Link prediction questions: train-test, accuracy and prediction

ogggcar · July 22, 2021, 9:36am

I have implemented this Link Prediction: model, but I have some doubts when fitting it to my graph: 5.3 Link Prediction — DGL 0.6.1 documentation

Why is it not divided between Training and Testing? If I wanted to, how would I apply it in the last step, which involves calculating the loss?

Let’s say I have these splits:

numero_nodes = g.num_nodes('ent')
n_train = int(numero_nodes * 0.8)
train_mask = torch.zeros(numero_nodes, dtype=torch.bool)
test_mask = torch.zeros(numero_nodes, dtype=torch.bool)
train_mask[:n_train] = True
test_mask[n_train:] = True
g.ndata['train_mask'] = train_mask
g.ndata['test_mask'] = test_mask

How can I use these splits when training and testing the model with the following code? (is this even the right way to split train-test for link prediction?

def compute_loss(pos_score, neg_score):
    # Margin loss
    n_edges = pos_score.shape[0]
    return (1 - pos_score.unsqueeze(1) + neg_score.view(n_edges, -1)).clamp(min=0).mean()

k = 5
model = Model(10, 20, 5, hetero_graph.etypes)
user_feats = hetero_graph.nodes['user'].data['feature']
item_feats = hetero_graph.nodes['item'].data['feature']
node_features = {'user': user_feats, 'item': item_feats}
opt = torch.optim.Adam(model.parameters())
for epoch in range(10):
    negative_graph = construct_negative_graph(hetero_graph, k, ('user', 'click', 'item'))
    pos_score, neg_score = model(hetero_graph, negative_graph, node_features, ('user', 'click', 'item'))
    loss = compute_loss(pos_score, neg_score)
    opt.zero_grad()
    loss.backward()
    opt.step()
    print(loss.item())

If I wanted to predict 2 relationships types at the same time, I understand that I would have to construct the negative graph to contain negative examples of both, but when using the model I see that I cannot pass a list of the type [(node_type, edge_type_1, node_type), (node_type, edge_type2, node_type)]. Is there any way to do it?
At the moment I can only calculate Loss and AUC. How can I also calculate the Accuracy? Is there a predefined function somewhere?
Once the model is trained, how can I use it to predict in new graphs which doesn’t contain those edges? Is there somethin like model.predict(new_graph)?

Thank you all.

VoVAllen · July 26, 2021, 7:25am

Hi,

For the first question, the link prediction didn’t need to split training/test set. In the semi supervised inductive node classification setting, only the label of the test nodes is invisible during the training phase, but the topology and node itself is visible. Topology is the same for the training and test phase, in the inductive setting.

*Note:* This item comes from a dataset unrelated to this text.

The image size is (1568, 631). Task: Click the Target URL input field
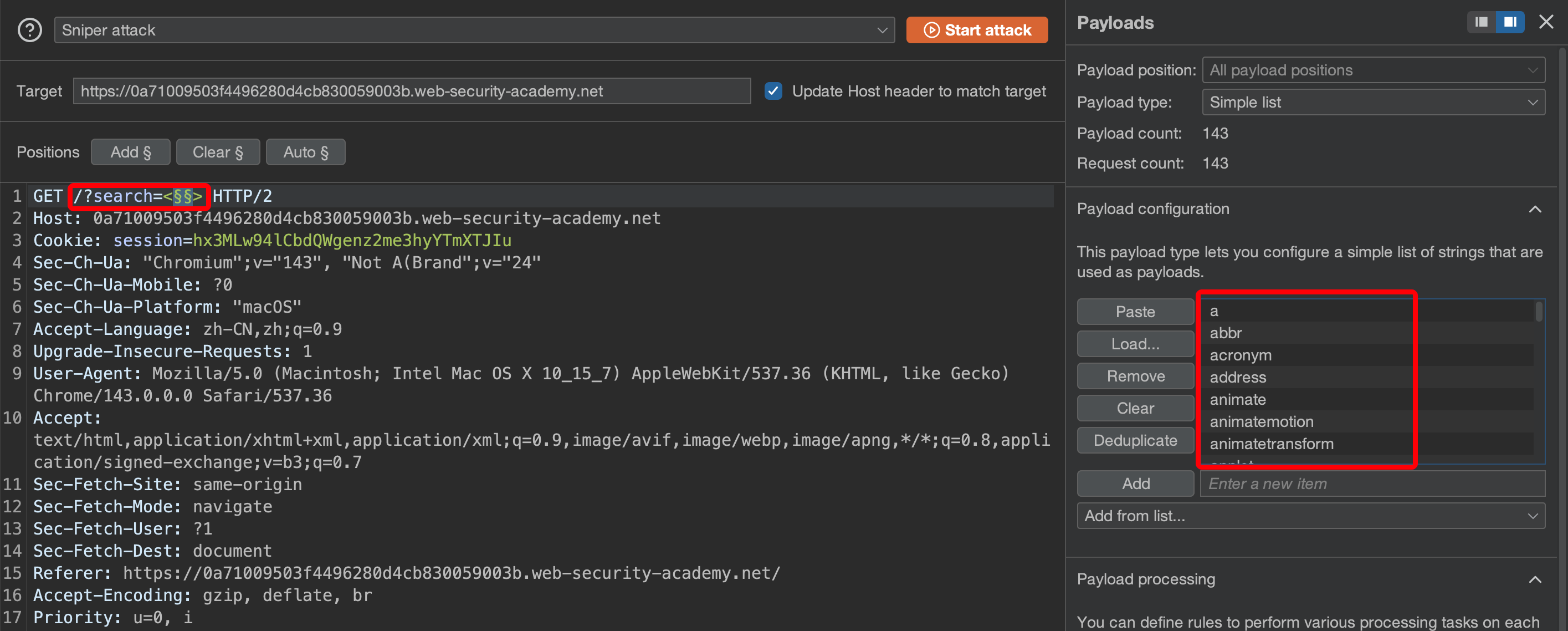point(412,91)
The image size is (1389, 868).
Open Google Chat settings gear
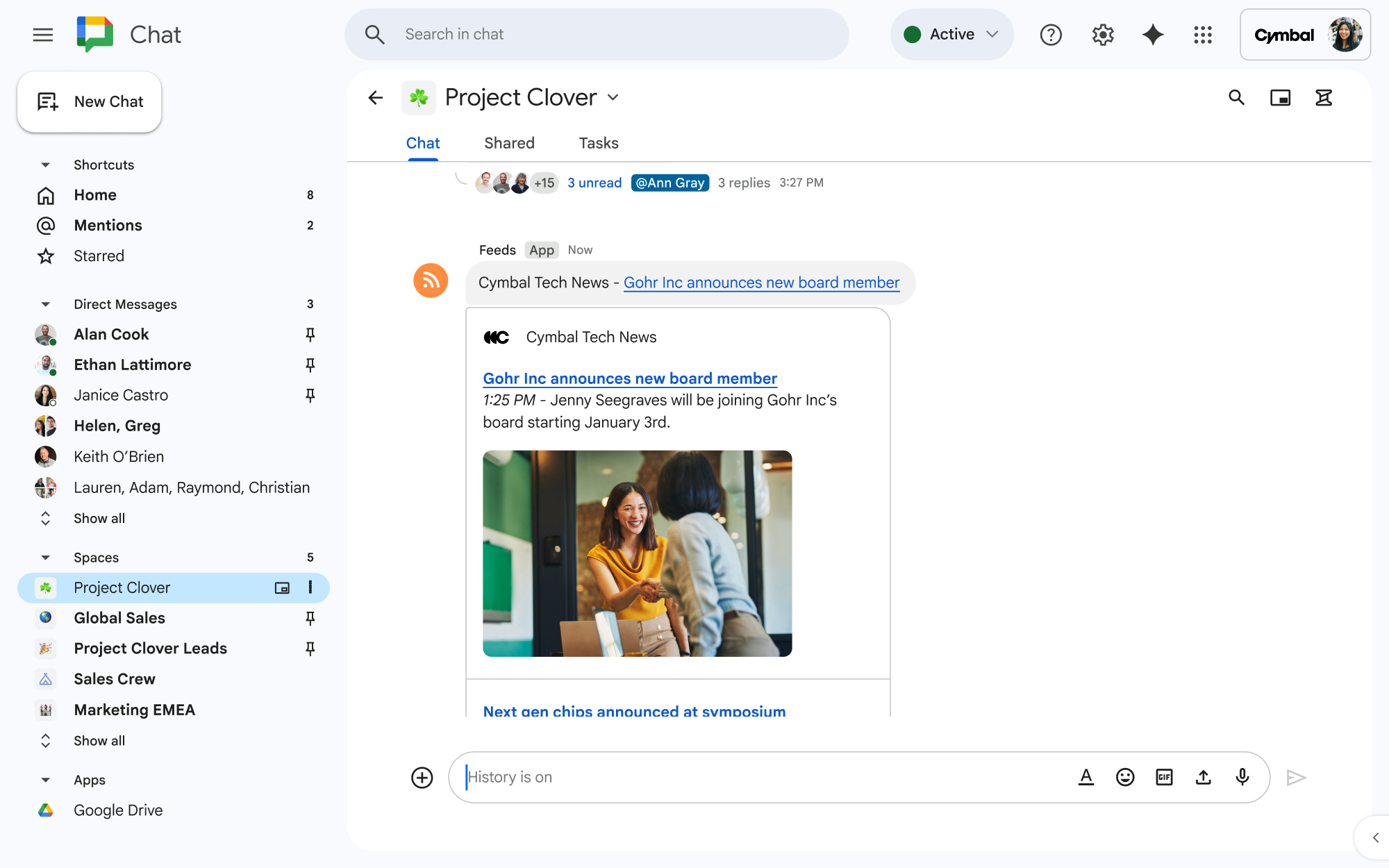click(1101, 34)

If you want to mask out some link to avoid information leakage as transductive settings, you can use edge_subgraph functions to construct a subgraph.

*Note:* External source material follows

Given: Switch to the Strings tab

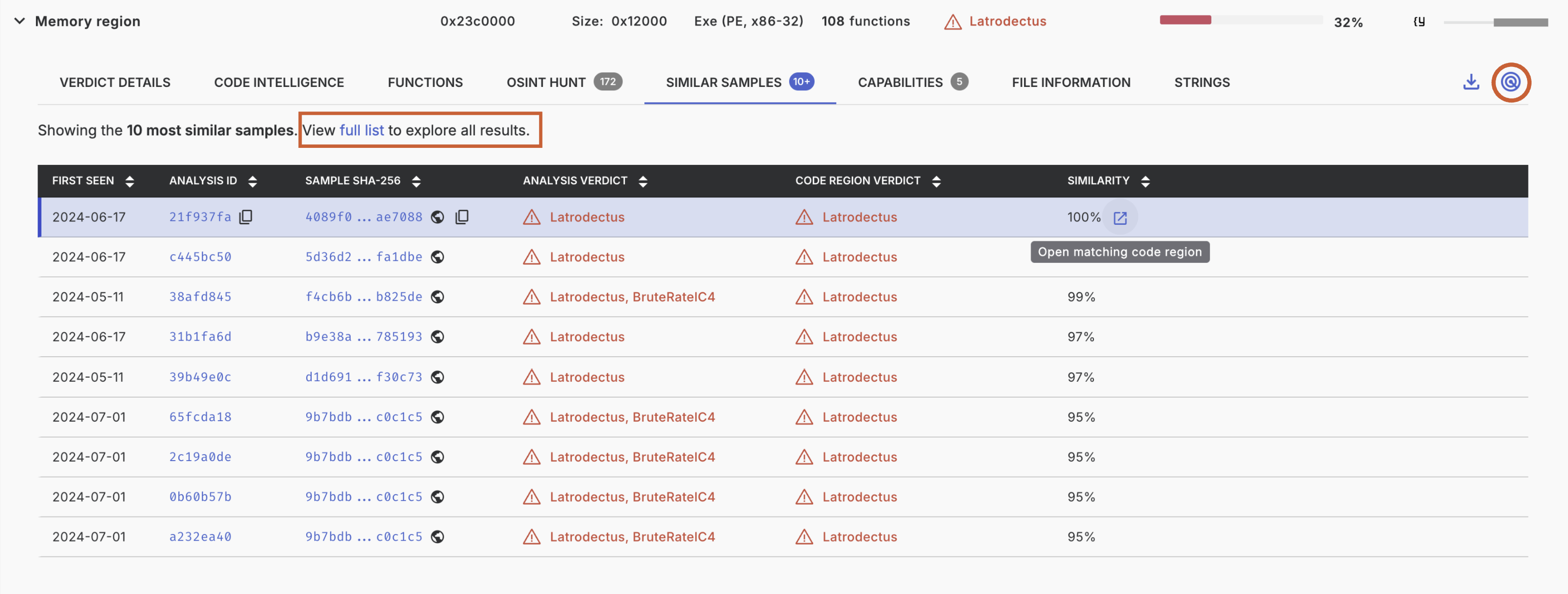Looking at the screenshot, I should coord(1201,82).
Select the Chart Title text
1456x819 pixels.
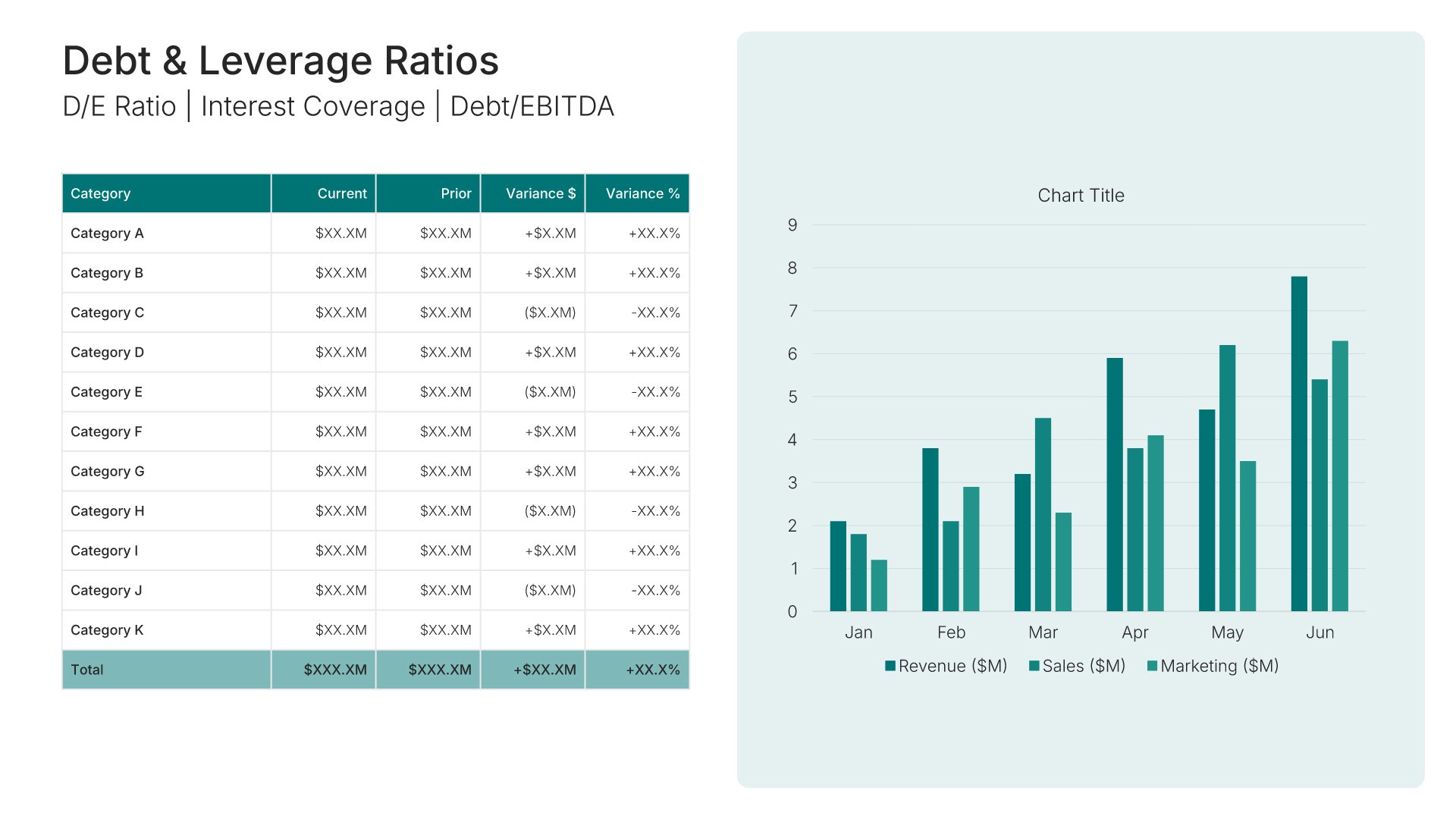click(1081, 196)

For the second question, you can passed the type each separately, and sum the loss for each type together.

For the third and fourth question, the pos_score is the logits for each edges. You can simply do something like (pos_score>0.5).mean() to get the accuracy. And the inference function is just calculate the pos_score

ogggcar · July 26, 2021, 10:22am

Thanks you so much, really helpful.

One last thing. What does that pos_score>0.5 mean?

Also, about the inference. The POS score is a tensor, right? I dont fullly understand how could I use it to predict new relation when passing a Graph trought the model. How could I get those predicted links as an output?

Thanks again.

VoVAllen · August 2, 2021, 8:33am

For the link prediction problem, it’s a binary classification, and the final score is a number between 0 and 1. >0.5 means it’s positive.

After pos_score, neg_score = model(hetero_graph, negative_graph, node_features, ('user', 'click', 'item'))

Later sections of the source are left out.